Trilogies had been the dominant form in epic fantasy ever since J.R.R. Tolkien’s The Lord of the Rings had been broken apart by publishers and released in three volumes. And the story that I wanted to tell divided quite naturally into three parts; much more so, in fact, than The Lord of the Rings, which is actually one fairly seamless narrative, and not a trilogy at all. I planned to title the books A Game of Thrones, A Dance with Dragons, and The Winds of Winter. I knew right from the start that they would all be large books. Huge books, even. But there were to be only three of them, and…and none were to be called A Clash of Kings. Sometimes the author is the last to know.
As I write this, I am halfway through the writing of A Feast for Crows, the fourth volume of my ‘trilogy.’ There is no mention of that title in my 1993 proposal either. These days, when pressed, I confidently assert that A Song of Ice and Fire will ultimately run to six books… but behind my back I know my lady Parris is smiling knowingly and holding up seven fingers. She may be right. Though I may dream of six books, plan for six books, work toward six books, the only thing that truly matters is the story. And the story needs to be as long as the story needs to be.

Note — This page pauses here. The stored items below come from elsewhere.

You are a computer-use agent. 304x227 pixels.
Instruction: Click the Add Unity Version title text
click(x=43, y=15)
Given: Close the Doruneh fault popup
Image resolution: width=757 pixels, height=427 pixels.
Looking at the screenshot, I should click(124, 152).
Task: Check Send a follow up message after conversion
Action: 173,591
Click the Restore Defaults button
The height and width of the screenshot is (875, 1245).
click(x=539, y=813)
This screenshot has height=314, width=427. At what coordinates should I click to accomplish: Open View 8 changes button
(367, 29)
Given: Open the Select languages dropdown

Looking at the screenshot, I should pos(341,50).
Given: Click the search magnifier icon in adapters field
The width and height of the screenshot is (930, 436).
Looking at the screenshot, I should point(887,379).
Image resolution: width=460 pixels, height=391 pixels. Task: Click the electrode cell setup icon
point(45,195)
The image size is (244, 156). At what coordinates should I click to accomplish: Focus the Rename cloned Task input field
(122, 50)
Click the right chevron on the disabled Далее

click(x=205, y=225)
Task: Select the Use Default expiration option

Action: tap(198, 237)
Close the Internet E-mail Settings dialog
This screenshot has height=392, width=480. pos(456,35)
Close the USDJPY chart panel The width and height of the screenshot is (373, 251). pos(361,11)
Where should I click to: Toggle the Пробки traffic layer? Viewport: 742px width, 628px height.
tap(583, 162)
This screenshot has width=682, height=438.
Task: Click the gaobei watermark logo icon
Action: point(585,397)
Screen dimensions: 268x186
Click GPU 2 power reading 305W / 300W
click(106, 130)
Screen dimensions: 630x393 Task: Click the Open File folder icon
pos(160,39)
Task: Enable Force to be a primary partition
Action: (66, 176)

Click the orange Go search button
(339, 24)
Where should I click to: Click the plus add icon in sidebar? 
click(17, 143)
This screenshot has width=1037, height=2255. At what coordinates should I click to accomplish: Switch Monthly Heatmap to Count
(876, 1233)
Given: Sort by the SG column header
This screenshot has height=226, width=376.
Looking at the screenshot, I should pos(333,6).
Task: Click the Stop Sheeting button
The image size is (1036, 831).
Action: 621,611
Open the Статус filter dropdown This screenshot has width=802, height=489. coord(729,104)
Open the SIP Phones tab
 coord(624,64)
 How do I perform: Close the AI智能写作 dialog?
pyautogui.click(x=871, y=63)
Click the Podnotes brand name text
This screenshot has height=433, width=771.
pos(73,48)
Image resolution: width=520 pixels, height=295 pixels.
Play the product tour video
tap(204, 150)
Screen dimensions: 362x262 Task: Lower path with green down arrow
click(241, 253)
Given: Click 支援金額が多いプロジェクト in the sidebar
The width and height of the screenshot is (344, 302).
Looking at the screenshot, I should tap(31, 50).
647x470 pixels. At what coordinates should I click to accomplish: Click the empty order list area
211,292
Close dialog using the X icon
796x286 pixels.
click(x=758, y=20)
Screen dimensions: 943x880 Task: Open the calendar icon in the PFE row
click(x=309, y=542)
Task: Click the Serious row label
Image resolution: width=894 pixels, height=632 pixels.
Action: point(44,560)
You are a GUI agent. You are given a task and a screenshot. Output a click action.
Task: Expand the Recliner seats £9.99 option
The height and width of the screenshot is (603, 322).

In Hollywood, the suits will tell you how long that is. A television show has to fit within its allotted time slot, of course, and you cannot beg, borrow, or steal an extra minute, no matter how much the story needs it. Running times are somewhat more flexible for films, though not as much as one might think. For the most part, the studios still want movies to run about two hours, so they look for screenplays of 120 pages or less, and demand cuts in any scripts that come in longer. My own screenplays and teleplays were almost always too long and too expensive in first draft, so in my later drafts, along with addressing the inevitable notes from studio, network, and producers, I was constantly trimming. In the end, I would deliver a shooting script that was the right length and under budget, but it was never a happy process… and I often went away feeling that the earlier drafts were the better ones.
The size of A Song of Ice and Fire was in no small part a reaction to ten years of trimming. I wanted to do something epic in scale, something at once grand and sprawling and complex and subtle, with a cast of thousands, huge battles, mighty castles, gorgeous costume, lavish feast, great rivers, towering mountains, vast fields… all the things I could not do in television. In short. I wanted to make a world. And for that you need a bit of room.
In my original proposal, I estimated that each volume of the trilogy might run as long as 800 pages in manuscript. The novels that I had written during the 70's and 80's, before Hollywood, had generally come in at 400 or 500 pages or thereabouts, so an 800 pages book seemed very lengthy indeed. The three books of the trilogy would be structured around the long, slow seasons of Westeros. A Game of Thrones would be summer’s book, A Dance with Dragons would take us through autumn, and The Winds of Winter… well, the title says it all. Even in the Seven Kingdoms, where a season can last for years, 800 pages ought to give me enough room to reach the end of summer and conclude the part of my tale, I reasoned.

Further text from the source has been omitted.